Modified: polly/trunk/test/GPGPU/double-parallel-loop.ll
URL: http://llvm.org/viewvc/llvm-project/polly/trunk/test/GPGPU/double-parallel-loop.ll?rev=276623&r1=276622&r2=276623&view=diff
==============================================================================
--- polly/trunk/test/GPGPU/double-parallel-loop.ll (original)
+++ polly/trunk/test/GPGPU/double-parallel-loop.ll Mon Jul 25 04:16:01 2016
@@ -92,6 +92,9 @@
 ; IR-NEXT:    br i1 true, label %polly.start, label %bb2
 
 ; IR: polly.start:
+; IR-NEXT:    [[GPUContext:%.*]] = call i8* @polly_initContext()

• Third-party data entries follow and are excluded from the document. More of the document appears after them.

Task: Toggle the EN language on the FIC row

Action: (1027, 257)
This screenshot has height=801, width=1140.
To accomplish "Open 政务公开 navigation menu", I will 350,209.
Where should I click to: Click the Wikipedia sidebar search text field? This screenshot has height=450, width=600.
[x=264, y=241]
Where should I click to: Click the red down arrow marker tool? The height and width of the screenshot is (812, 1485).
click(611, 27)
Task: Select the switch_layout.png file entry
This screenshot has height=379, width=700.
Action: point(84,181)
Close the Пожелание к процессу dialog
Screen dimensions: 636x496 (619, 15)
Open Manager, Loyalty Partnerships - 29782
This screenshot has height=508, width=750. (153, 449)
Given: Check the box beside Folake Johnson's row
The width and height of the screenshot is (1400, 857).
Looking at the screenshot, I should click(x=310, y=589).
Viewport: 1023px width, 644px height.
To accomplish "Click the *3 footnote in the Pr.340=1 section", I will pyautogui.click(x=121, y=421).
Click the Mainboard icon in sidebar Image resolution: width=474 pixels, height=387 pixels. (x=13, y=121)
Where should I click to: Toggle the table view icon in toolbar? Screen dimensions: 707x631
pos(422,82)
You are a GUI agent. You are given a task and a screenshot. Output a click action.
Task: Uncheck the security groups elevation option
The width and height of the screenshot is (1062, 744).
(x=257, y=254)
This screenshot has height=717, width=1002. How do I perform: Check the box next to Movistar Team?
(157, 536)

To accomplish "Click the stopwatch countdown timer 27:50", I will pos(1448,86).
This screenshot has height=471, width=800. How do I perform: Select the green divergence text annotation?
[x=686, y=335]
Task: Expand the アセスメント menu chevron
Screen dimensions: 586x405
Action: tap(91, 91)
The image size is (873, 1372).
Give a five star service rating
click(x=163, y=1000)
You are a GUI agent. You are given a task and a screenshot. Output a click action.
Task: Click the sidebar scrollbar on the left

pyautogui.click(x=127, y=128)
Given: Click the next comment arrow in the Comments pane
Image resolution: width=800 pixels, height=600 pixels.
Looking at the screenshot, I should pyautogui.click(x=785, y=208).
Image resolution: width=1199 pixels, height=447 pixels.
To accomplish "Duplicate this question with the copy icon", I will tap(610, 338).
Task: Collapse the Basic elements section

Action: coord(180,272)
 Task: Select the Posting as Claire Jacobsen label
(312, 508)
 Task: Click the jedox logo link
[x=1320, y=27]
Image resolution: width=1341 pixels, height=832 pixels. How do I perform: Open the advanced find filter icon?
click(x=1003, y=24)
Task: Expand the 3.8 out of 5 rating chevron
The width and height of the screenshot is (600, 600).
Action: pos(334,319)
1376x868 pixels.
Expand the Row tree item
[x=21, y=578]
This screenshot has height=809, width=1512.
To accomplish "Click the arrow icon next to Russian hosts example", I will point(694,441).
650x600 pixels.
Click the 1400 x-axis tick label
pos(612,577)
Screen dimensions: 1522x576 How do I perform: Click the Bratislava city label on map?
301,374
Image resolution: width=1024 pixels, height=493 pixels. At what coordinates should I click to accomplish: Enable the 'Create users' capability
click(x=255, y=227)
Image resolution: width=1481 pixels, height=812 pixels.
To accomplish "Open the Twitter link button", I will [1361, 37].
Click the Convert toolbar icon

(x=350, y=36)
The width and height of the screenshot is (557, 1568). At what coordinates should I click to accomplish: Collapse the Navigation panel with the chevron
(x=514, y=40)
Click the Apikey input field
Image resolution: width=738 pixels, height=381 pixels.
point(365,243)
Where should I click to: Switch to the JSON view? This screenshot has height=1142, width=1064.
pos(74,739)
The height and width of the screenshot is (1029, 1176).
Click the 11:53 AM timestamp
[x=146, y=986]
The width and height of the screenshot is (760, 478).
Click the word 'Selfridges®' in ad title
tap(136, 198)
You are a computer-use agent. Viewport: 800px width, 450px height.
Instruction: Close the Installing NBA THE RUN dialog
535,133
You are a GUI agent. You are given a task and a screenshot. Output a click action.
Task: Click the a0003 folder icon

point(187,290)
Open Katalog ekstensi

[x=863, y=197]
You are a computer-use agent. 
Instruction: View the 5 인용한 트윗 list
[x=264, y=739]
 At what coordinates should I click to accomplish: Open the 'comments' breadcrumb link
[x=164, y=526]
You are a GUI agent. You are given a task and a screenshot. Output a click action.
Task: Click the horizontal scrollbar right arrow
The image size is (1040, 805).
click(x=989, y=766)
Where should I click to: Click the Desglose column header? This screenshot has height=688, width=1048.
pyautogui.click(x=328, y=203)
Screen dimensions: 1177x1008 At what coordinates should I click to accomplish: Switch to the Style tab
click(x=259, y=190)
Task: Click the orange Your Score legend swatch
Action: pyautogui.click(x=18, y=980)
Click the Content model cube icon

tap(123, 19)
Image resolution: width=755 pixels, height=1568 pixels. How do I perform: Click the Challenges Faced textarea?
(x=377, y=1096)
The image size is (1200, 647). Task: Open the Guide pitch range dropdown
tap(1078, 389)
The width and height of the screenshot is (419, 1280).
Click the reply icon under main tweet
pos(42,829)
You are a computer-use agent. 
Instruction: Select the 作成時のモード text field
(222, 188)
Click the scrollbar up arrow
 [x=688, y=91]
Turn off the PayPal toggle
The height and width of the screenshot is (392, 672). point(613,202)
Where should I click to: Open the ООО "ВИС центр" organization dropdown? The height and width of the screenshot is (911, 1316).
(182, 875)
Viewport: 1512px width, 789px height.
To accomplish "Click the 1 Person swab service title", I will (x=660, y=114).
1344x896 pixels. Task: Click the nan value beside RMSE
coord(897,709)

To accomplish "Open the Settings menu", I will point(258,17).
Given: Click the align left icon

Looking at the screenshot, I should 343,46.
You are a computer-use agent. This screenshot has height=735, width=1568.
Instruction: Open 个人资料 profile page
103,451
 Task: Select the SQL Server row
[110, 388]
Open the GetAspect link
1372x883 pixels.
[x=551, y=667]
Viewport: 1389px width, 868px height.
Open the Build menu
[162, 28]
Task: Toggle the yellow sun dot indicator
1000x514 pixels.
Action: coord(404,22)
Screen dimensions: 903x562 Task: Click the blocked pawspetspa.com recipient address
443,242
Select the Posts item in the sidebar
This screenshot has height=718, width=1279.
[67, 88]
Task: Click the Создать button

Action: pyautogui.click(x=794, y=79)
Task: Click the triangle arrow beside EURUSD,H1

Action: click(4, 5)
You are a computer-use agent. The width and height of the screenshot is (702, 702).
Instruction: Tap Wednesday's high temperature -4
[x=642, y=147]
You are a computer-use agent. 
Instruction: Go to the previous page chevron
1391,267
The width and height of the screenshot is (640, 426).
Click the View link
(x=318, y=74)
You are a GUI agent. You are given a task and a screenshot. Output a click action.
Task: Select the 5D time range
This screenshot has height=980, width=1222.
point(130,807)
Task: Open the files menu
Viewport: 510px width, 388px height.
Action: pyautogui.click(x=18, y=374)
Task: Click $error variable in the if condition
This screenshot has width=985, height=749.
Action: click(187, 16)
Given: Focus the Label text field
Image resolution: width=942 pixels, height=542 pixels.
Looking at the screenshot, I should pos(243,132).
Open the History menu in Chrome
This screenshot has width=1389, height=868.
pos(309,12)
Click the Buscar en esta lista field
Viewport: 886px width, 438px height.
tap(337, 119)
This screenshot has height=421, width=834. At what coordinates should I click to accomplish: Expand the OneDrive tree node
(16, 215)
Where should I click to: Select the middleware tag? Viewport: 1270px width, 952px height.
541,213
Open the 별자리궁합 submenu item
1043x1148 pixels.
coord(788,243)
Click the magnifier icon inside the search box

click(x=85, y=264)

+; IR-NEXT:    %p_devptr_MemRef_A = call i8* @polly_allocateMemoryForDevice(i64 4194304)
+; IR-NEXT:    call void @polly_freeContext(i8* [[GPUContext]])
 ; IR-NEXT:    br label %polly.exiting
 
 ; IR: polly.exiting:

Modified: polly/trunk/tools/GPURuntime/GPUJIT.c
URL: http://llvm.org/viewvc/llvm-project/polly/trunk/tools/GPURuntime/GPUJIT.c?rev=276623&r1=276622&r2=276623&view=diff
==============================================================================
--- polly/trunk/tools/GPURuntime/GPUJIT.c (original)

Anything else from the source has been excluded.